True, clients do get resentful as rates soar, and the big ones bully firms into complex discount arrangements that sub-scale clients ultimately pay for. But that's merely a corporate game of cat-and-mouse, not seismic innovation.

No, the only participants in Law 2.0 are going to be relieved clients, the lawyers who solve their legal issues, and law firms that do no more than what is strictly necessary to facilitate the interaction between the two in order to solve those legal issues. In other words, lean, rather than obese, intermediaries.

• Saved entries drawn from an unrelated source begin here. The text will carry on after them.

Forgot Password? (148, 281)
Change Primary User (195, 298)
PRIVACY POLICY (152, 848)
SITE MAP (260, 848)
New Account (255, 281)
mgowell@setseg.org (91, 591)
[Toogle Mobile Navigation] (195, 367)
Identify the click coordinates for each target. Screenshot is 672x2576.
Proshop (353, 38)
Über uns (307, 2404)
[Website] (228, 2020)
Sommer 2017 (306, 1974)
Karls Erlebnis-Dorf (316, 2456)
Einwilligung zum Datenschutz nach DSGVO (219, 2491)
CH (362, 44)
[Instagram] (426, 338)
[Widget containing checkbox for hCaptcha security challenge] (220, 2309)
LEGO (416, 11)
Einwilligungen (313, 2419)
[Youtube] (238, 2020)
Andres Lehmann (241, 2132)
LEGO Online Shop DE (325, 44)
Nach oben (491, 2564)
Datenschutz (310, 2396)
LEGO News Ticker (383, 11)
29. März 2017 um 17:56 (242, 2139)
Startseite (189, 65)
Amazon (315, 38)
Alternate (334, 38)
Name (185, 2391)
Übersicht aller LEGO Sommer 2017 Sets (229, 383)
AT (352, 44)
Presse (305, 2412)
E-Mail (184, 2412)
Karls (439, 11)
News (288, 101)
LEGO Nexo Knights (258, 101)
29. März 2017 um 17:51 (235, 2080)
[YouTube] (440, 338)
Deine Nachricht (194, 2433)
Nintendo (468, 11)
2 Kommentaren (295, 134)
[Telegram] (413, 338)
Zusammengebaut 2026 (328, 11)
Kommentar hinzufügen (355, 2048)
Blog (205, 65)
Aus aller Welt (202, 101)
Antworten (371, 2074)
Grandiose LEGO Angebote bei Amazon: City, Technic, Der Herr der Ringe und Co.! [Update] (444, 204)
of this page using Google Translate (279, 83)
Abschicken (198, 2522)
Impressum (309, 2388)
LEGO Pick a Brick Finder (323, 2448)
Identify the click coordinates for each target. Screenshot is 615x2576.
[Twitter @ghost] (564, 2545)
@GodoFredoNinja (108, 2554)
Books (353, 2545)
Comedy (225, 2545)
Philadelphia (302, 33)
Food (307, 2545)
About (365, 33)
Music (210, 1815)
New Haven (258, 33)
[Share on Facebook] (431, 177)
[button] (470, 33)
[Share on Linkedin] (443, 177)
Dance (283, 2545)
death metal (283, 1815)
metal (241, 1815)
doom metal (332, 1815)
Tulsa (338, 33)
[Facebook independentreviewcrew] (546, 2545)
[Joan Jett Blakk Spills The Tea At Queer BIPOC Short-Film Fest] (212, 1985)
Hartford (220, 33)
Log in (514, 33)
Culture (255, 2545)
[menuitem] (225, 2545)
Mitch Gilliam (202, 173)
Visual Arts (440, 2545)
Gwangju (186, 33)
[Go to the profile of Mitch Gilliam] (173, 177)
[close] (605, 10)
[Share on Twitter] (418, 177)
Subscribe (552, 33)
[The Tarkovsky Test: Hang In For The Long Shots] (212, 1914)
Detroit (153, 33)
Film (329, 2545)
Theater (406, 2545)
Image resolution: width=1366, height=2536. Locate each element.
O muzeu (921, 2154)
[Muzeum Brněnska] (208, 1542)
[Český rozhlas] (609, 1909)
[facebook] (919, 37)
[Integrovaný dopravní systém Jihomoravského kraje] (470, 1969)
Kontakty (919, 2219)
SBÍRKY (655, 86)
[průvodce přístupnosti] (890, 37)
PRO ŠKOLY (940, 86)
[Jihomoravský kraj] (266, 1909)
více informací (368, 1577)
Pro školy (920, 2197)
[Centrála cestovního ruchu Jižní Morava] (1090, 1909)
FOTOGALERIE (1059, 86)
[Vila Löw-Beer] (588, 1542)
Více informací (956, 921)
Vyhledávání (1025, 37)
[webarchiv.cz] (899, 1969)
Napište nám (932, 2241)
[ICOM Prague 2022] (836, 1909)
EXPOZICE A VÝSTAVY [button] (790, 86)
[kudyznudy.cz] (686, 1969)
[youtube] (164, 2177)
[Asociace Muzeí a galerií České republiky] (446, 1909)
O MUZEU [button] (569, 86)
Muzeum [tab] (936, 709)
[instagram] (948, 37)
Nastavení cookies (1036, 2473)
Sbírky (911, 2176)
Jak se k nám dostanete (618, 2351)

I began working through Lawyers Direct two years ago to top-up my salary while working at Zopa, the person to person lending marketplace (in fairness to them, it was perhaps my stints at Reuters, DLA and GE that drove me to become a serial disruptor). Lawyers Direct offers access to more than 60 highly experienced lawyers at half what their City rates would have been. There is a fantastic but small support team in a small office in West London. The lawyers work wherever and whenever they please, linked by email and with the same sort of online tools and intranet that any self-respecting law firm should have. The reduced overhead means that even after the lower charge-out rate, the lawyers still have the opportunity to take home the same salary as some of their City counterparts (the ones who really do the work of solving legal issues).

Vaporised is the monolithic concrete tower with its vast, wasted common areas, sculptures, reception, private dining rooms, gym, library and hordes of support staff. There are neither billing targets nor the anxiety and temptation that goes with them. There are no partners, committees of partners, managing partners or senior partners.

All that's left is a compelling, lean and efficient business model for clients and lawyers alike.

List that, and I'll queue for the stock!